__BRIEF__. What are the lines from the one containing "This screenshot has height=314, width=558." through the last line of the records below? Return them exactly, leaving out pictures.

__DATA SECTION__.
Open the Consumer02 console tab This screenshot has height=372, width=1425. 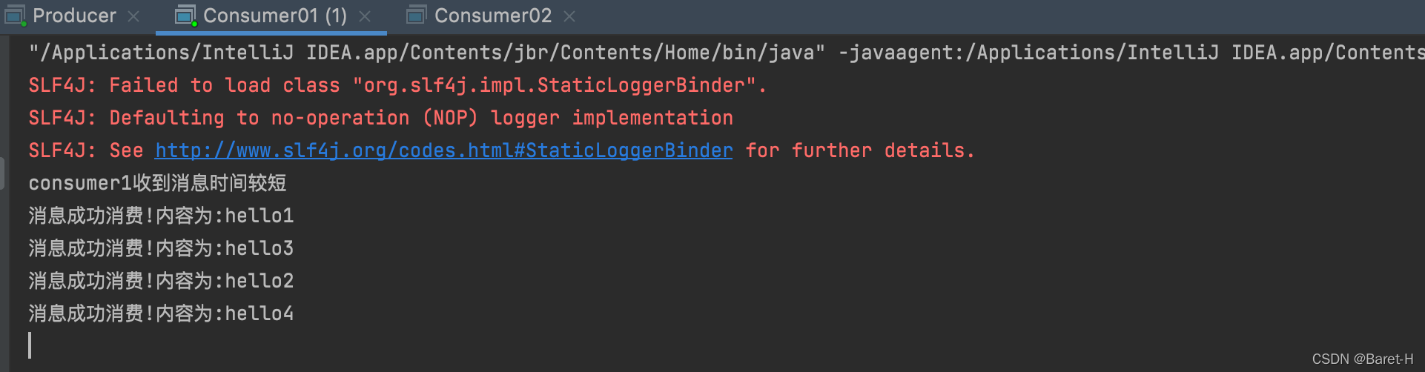pos(493,16)
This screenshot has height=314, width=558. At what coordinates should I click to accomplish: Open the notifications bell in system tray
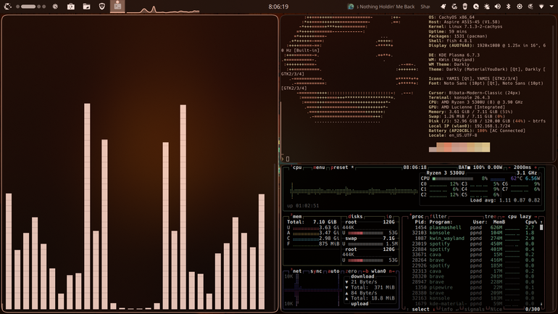click(443, 7)
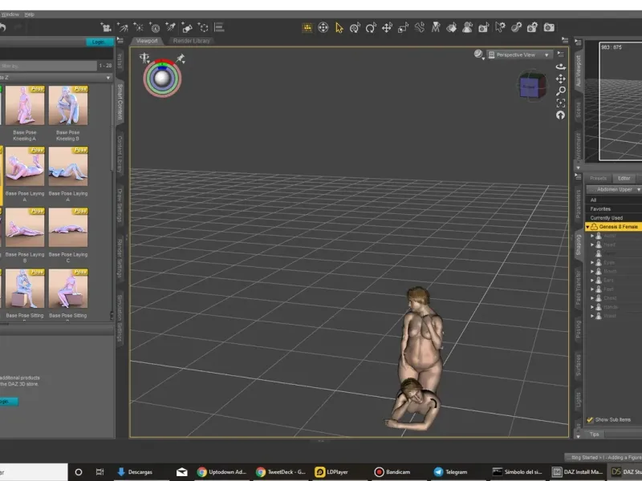Viewport: 642px width, 481px height.
Task: Click the pan view arrows icon
Action: coord(560,79)
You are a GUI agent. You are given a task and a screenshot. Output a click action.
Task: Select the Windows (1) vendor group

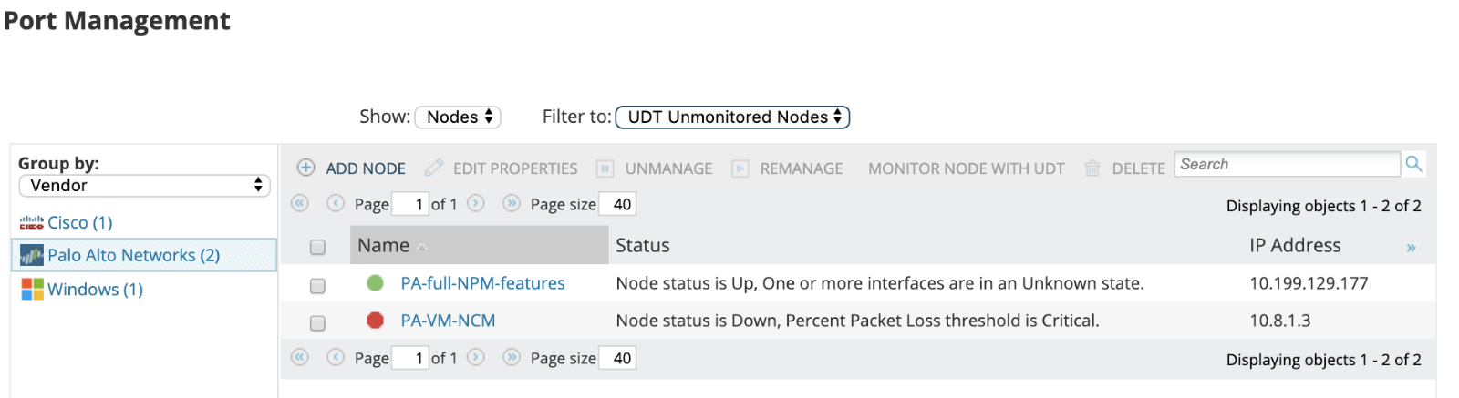click(95, 290)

__TASK OUTPUT__.
This screenshot has height=314, width=558. At what coordinates should I click to accomplish: Open the notifications bell in system tray
click(443, 7)
Viewport: 642px width, 481px height.
Task: Click the pan view arrows icon
Action: coord(560,79)
You are a GUI agent. You are given a task and a screenshot. Output a click action.
Task: Select the Windows (1) vendor group

click(95, 290)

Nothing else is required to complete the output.